* **MATERIAL SHOWN**:
..............................
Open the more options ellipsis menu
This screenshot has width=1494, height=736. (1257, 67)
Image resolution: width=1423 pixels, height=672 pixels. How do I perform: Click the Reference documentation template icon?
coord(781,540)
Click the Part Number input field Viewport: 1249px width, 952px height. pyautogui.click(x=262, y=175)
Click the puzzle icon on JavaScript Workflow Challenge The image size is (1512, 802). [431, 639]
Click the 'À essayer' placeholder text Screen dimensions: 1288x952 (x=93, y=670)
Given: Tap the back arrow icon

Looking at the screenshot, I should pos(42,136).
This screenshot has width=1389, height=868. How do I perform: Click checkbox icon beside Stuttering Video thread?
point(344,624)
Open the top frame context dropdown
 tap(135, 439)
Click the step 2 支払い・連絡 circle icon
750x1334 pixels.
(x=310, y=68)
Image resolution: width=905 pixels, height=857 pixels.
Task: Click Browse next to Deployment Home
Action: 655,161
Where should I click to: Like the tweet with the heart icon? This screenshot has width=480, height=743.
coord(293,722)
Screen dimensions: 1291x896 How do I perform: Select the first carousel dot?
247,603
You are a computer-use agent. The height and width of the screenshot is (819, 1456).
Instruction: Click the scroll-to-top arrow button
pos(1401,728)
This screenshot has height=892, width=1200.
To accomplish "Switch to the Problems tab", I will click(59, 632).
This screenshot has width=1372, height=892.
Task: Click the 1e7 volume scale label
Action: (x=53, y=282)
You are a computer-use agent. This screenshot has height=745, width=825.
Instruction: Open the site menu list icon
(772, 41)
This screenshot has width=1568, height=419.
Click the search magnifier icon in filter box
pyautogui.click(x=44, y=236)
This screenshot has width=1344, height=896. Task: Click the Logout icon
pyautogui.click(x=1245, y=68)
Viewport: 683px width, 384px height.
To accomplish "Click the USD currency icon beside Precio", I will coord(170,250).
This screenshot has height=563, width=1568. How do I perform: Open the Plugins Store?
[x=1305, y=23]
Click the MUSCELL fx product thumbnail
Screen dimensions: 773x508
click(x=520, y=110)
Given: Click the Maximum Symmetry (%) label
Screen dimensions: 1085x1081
..............................
* **PROBLEM TO WORK ON**: Reproduce the entire listing above word for word, every line in its original order.

* **RESPONSE TO THE EXERCISE**:
Open the more options ellipsis menu
This screenshot has width=1494, height=736. (1257, 67)
Image resolution: width=1423 pixels, height=672 pixels. How do I perform: Click the Reference documentation template icon?
coord(781,540)
Click the Part Number input field Viewport: 1249px width, 952px height. pyautogui.click(x=262, y=175)
Click the puzzle icon on JavaScript Workflow Challenge The image size is (1512, 802). [431, 639]
Click the 'À essayer' placeholder text Screen dimensions: 1288x952 (x=93, y=670)
Given: Tap the back arrow icon

Looking at the screenshot, I should pos(42,136).
This screenshot has width=1389, height=868. How do I perform: Click checkbox icon beside Stuttering Video thread?
point(344,624)
Open the top frame context dropdown
 tap(135, 439)
Click the step 2 支払い・連絡 circle icon
750x1334 pixels.
(x=310, y=68)
Image resolution: width=905 pixels, height=857 pixels.
Task: Click Browse next to Deployment Home
Action: 655,161
Where should I click to: Like the tweet with the heart icon? This screenshot has width=480, height=743.
coord(293,722)
Screen dimensions: 1291x896 How do I perform: Select the first carousel dot?
247,603
You are a computer-use agent. The height and width of the screenshot is (819, 1456).
Instruction: Click the scroll-to-top arrow button
pos(1401,728)
This screenshot has height=892, width=1200.
To accomplish "Switch to the Problems tab", I will click(59, 632).
This screenshot has width=1372, height=892.
Task: Click the 1e7 volume scale label
Action: (x=53, y=282)
You are a computer-use agent. This screenshot has height=745, width=825.
Instruction: Open the site menu list icon
(772, 41)
This screenshot has width=1568, height=419.
Click the search magnifier icon in filter box
pyautogui.click(x=44, y=236)
This screenshot has width=1344, height=896. Task: Click the Logout icon
pyautogui.click(x=1245, y=68)
Viewport: 683px width, 384px height.
To accomplish "Click the USD currency icon beside Precio", I will coord(170,250).
This screenshot has height=563, width=1568. How do I perform: Open the Plugins Store?
[x=1305, y=23]
Click the MUSCELL fx product thumbnail
Screen dimensions: 773x508
click(x=520, y=110)
Given: Click the Maximum Symmetry (%) label
Screen dimensions: 1085x1081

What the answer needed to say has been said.